The S-N curves of glass-fiber-reinforced thermoplastic composites tested under zero-to-maximum tension or bending are approximated by a relationship of the form, S = [[sigma].sub.u] (1 - 0.1 X [log.sub.10] [N.sub.f]) (Adkins 1988), where [[sigma].sub.u] is the ultimate tensile strength. The constant 0.1 determines the slope of the resulting straight line on a log-linear plot. The methods of Juvinall (Juvinall and Marshek 1991) or Shigley (Shigley and Mischke 1989) are widely recommended as the procedures for estimating entire stress-life curves for engineering metals. The Palmgren-Miner rule (Palmgren 1924, Miner 1945) can be employed to estimate the fatigue life of a machine component under a given variable loading condition based on its S-N (stress versus the number of cycles-to-failure) curve.

[FIGURE 1 OMITTED]

Very limited application and verification studies using those methods have been found in the area of wood structures and their components, especially in estimating the fatigue life of furniture frame components subjected to cyclic stepped loads. Development of a method for estimating the fatigue life of furniture frame components will form the basis for incorporating material fatigue data into the furniture engineering design process to take this important factor into consideration.

The primary objective of this research was to evaluate the fatigue performance of wood-based composites as furniture frame stock and to develop an experimental and design procedure for furniture frame engineering design considering the fatigue effects. Therefore, the secondary objectives included: 1) obtain stress-life curves of wood composite materials; 2) estimate fatigue life of wood composite materials subjected to cyclic stepped loads; and 3) explore different methods of deriving estimated S-N curves for wood composites as upholstered furniture frame stock.

Materials and methods

Approach

This research uses the stress-based approach to analyze fatigue behavior of simply supported wood-based composites subjected to edgewise zero-to-maximum (R = 0) center cyclic loading. The S-N curves (applied nominal stress versus the number of cycles to failure) were proposed to describe the fatigue properties of wood composites subjected to the zero-to-maximum repeated cyclic loading.

Static bending strength properties of wood composites were evaluated first to obtain mean values of MOR, followed by an investigation of stress-life curves of wood composites subjected to zero-to-maximum constant amplitude cyclic loading.

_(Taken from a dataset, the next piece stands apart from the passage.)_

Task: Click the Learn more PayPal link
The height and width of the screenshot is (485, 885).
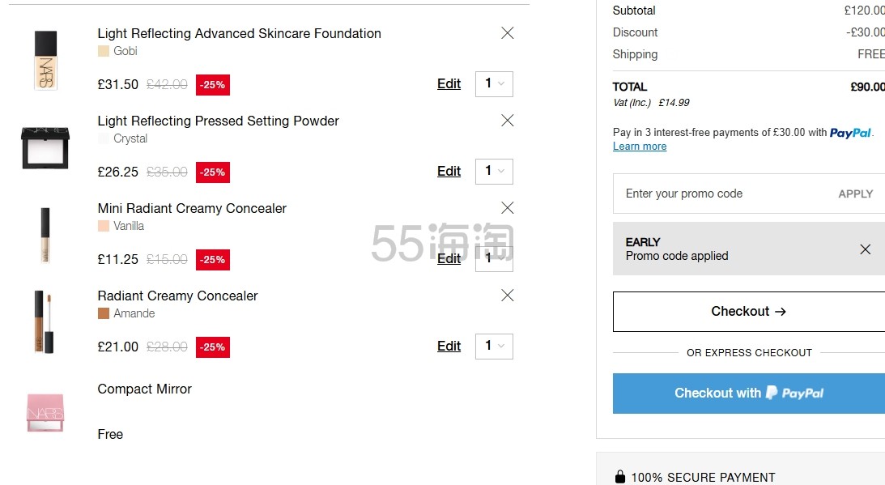Action: 640,147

The methods of Juvinall (Juvinall and Marshek 1991) and Adkins (1988) were proposed to derive the estimated S-N curves for wood composites.

The Palmgren-Miner rule was proposed to estimate the fatigue life of wood composites as upholstered furniture stock subjected to cyclic stepped loads. The dimension of a full size sofa frame member, back top rail, was estimated using the Palmgren-Miner rule based on its stepped load schedule and S-N curves of materials. Fatigue tests of simply supported full size back top rail specimens were performed under zero-to-maximum cyclic stepped load schedules to validate the Palmgren-Miner rule.

Materials

The wood-based materials included in this study were southern yellow pine plywood, OSB, and particleboard. The plywood was Frame 1 furniture-grade, 0.75-inch-thick 5-ply southern yellow pine plywood. The full-size sheet of plywood (4 by 8 ft.) was constructed with the grade C center ply aligned parallel to the grade A/B face plies. The face plies were aligned parallel to the sheet 8 foot direction. The two grade C core even-number plies were aligned perpendicular, and adjacent to the faces. A phenol-formaldehyde resin was utilized as binder. The OSB was 0.75-inch-thick southern yellow pine board with face strands oriented in the direction parallel to the 8-foot direction of 4 by 8-foot full-size sheets. The adhesive was an isocyanate emulsion. Particleboard was 0.75-inch-thick southern yellow pine boards (4 by 8 ft.), bonded with a urea-formaldehyde resin. The particleboard product selected for this study was at the extreme low end of industrial particle-board grades based on its average MOR value of 1,600 psi. Specimens in this study were fabricated from cutting full-size sheets of the plywood, OSB, and particleboard panels randomly selected from panel stacks supplied by manufacturers. All specimens were conditioned in an 8 percent equilibrium MC chamber prior to tests, and were randomly assigned to testing groups.

Static bending test

Simple support center-point load edgewise bending tests were performed to obtain mean values of MOR and modulus of elasticity of the three composites. Specimens measured 0.75 inch thick by 2 inches wide by 40 inches long, with their length directions parallel to the full size sheet 8-foot direction. Specimens were tested referencing ASTM D 4761 (ASTM 2001a) at a span-to-depth ratio of 18. Thirty replications were tested for each of the three materials evaluated. All static bending tests were conducted on a hydraulic SATEC universal-testing machine at a loading rate of 0.10 inch per minute. Load-deflection data of the tested specimens and their failure modes were recorded. Specimen MC and density were also measured (ASTM 2001b).

Fatigue tests

Constant amplitude cyclic tests. -- Specimens of constant amplitude cyclic tests measured 2 inches wide by 40 inches long. Specimens were randomly picked from the same specimen sources in static tests.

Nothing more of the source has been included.